* Direction:
Starting at the line containing "Tap the kanji character 女" and ending at the line containing "(x=83, y=197)", write out those items again in full, with each item's text, and raise every coordinate value by 66.

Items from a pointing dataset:

============

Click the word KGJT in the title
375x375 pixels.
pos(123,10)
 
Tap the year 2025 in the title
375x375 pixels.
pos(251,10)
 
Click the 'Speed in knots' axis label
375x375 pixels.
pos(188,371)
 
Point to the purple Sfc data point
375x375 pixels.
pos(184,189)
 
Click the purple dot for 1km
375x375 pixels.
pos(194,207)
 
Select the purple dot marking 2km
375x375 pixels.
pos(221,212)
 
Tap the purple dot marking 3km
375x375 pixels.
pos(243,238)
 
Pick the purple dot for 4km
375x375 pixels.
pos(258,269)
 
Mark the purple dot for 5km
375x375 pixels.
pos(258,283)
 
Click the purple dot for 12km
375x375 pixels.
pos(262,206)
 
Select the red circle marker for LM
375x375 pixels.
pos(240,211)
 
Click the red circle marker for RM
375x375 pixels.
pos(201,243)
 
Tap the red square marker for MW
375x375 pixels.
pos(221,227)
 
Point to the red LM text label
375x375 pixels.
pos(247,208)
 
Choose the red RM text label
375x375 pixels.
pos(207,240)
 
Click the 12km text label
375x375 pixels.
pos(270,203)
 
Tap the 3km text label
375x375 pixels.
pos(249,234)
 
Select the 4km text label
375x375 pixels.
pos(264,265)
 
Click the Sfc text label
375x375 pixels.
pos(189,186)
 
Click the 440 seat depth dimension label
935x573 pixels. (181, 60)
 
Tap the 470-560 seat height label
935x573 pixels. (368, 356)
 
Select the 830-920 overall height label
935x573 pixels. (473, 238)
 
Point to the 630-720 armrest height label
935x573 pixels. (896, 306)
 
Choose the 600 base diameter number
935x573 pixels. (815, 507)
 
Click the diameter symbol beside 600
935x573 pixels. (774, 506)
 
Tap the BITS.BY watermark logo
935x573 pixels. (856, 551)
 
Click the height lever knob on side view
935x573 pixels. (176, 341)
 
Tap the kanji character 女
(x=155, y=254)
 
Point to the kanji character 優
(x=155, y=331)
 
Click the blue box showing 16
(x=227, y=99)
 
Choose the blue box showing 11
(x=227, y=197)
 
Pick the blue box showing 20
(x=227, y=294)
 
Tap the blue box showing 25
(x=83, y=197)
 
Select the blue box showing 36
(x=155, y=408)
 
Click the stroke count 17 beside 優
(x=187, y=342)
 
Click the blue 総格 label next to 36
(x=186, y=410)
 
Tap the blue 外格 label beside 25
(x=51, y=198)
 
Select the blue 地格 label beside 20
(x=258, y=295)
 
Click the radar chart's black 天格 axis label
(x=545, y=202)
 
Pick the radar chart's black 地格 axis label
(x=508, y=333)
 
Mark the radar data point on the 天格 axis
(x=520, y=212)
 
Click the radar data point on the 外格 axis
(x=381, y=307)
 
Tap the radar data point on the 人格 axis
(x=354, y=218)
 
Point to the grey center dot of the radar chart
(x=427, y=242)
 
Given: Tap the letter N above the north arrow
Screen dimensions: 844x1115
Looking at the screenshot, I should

============

* Exercise solution:
Tap the kanji character 女
(x=221, y=320)
 
Point to the kanji character 優
(x=221, y=397)
 
Click the blue box showing 16
(x=293, y=165)
 
Choose the blue box showing 11
(x=293, y=263)
 
Pick the blue box showing 20
(x=293, y=360)
 
Tap the blue box showing 25
(x=149, y=263)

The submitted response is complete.